**EXERCISE REQUIREMENTS:**
1 > Decide whether each statement agrees with the text on heart failure management, answering yes or no and quoting the deciding words from that text: (a) Diuretics rid the body of excess fluid. (b) Digitalis reduces the risk of strokes. (c) Congestive heart failure is the term used when fluids back up into the lungs.
2 > Resume the text on heart failure management after its final sentence, keeping its tone and format.

**GIVEN TEXT:**
Heart Failure Management

Heart Failure Management

If you have been diagnosed with heart failure, your heart muscle isn’t pumping effectively, and blood isn’t circulating properly. When fluids back up into your lungs, it is called congestive heart failure. We can help you manage your condition and improve your quality of life.

Heart Failure Medications

Almost every heart failure treatment plan includes medications. We've listed the most common heart failure medications below:

ACE inhibitors (angiotensin converting enzyme inhibitors), ARBs (angiotensin II receptor antagonists) and Beta Blockers: These medications relieve stress on the heart’s pumping action. They improve symptoms and reduce hospitalizations for patients with heart failure.
Diuretics: These medications rid your body of excess fluid.
Blood Thinners: These medications can reduce the risk of strokes and heart attacks.
Digitalis: This medication helps decrease heart failure symptoms.

Heart Procedures

Some patients with heart failure benefit from different heart procedures, including the following:

Angioplasty, Stent Placement, or Coronary Artery Bypass Surgery: These procedures either open or "bypass" blocked arteries and improve blood flow to your heart muscle.
Heart Valve Repair or Replacement: Patients with heart failure may have damage to their heart valves. Surgical repair or replacement may be needed to improve the heart’s pumping function.

**RECORDED INFORMATION:**

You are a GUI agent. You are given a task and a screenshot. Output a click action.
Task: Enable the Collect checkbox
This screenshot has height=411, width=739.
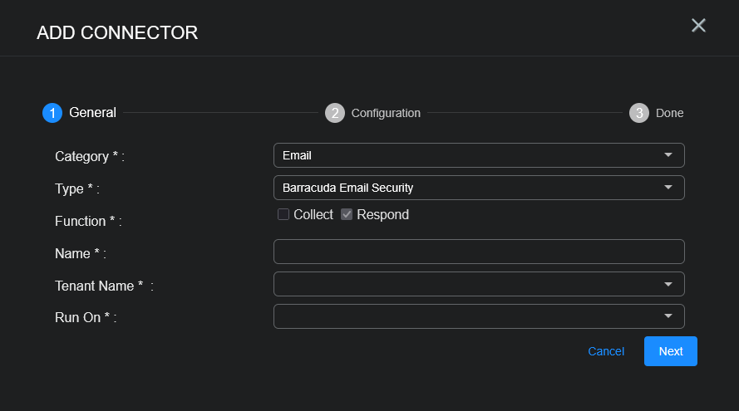[x=283, y=214]
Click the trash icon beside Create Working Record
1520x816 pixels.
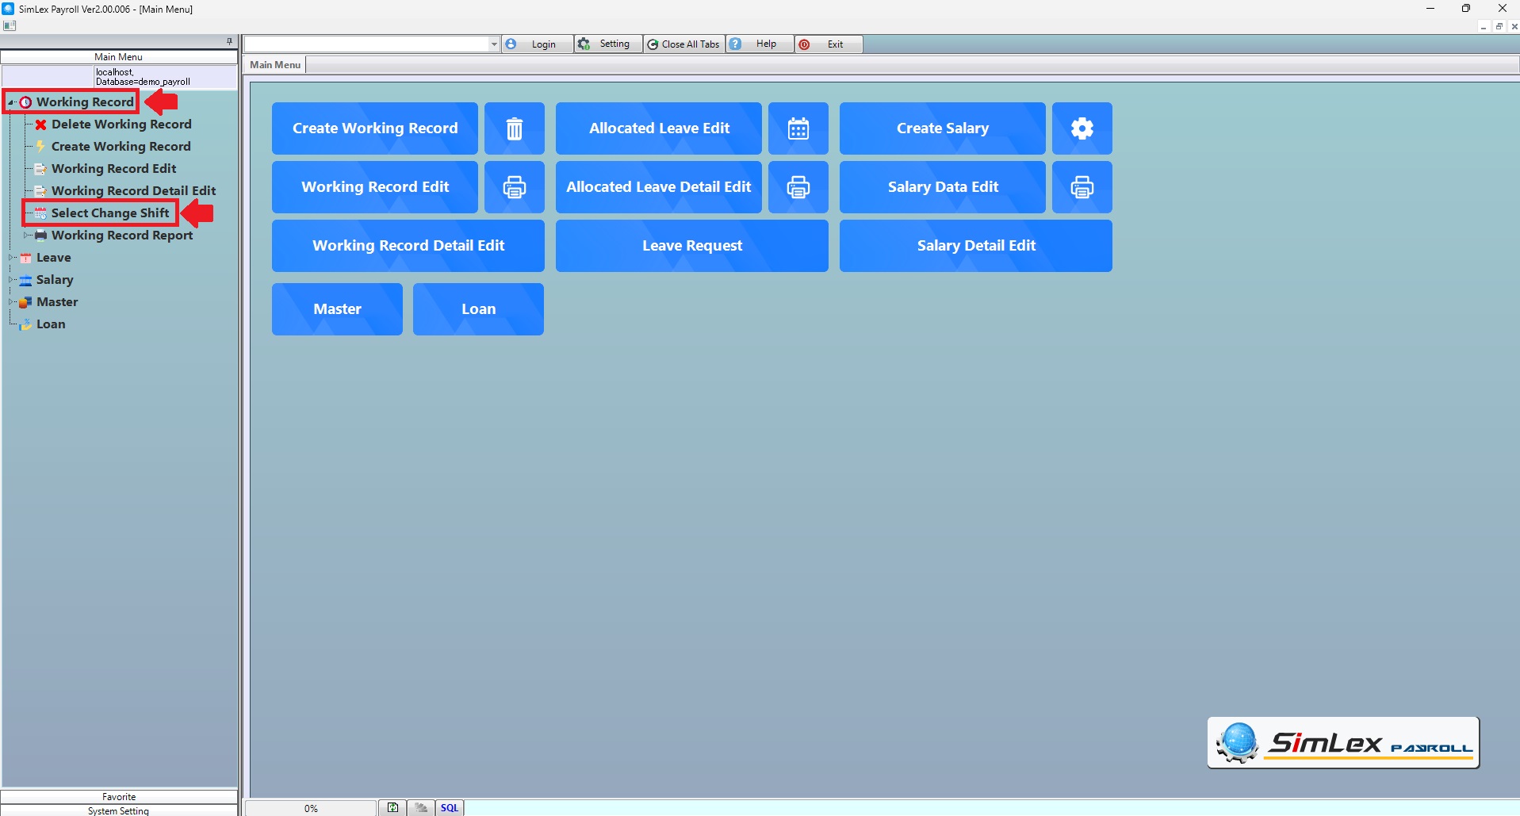pyautogui.click(x=514, y=128)
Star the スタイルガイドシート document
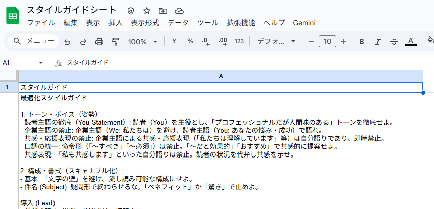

**SOLVED TASKS:**
1 >
(a) Yes: "Diuretics: These medications rid your body of excess fluid."
(b) No: "Digitalis: This medication helps decrease heart failure symptoms."
(c) Yes: "When fluids back up into your lungs, it is called congestive heart failure."

2 >
Biventricular Pacemaker or Implantable Cardiac Defibrillator (ICD): These are small electronic devices that are implanted below your collarbone. They help time the electrical signals in your heart so your heart beats more effectively. This therapy is also called biventricular pacing or cardiac resynchronization therapy (CRT).

Bradycardia

Bradycardia is when your heart beats too slowly, generally less than 60 beats per minute. It becomes serious when your heart beats so slowly that it can’t pump enough blood to meet your body’s needs.

Managing Other Medical Conditions

An important part of treating heart failure is carefully managing other medical conditions that can make your heart failure worse. These include high blood pressure, high cholesterol, and diabetes. If you take medications to treat these conditions, take them faithfully.

Heart Transplant and Ventricular Assist Devices

Heart transplantation and ventricular assist devices are therapies for advanced heart failure. Advanced heart failure means you have tried the treatments listed above, but your heart failure keeps getting worse.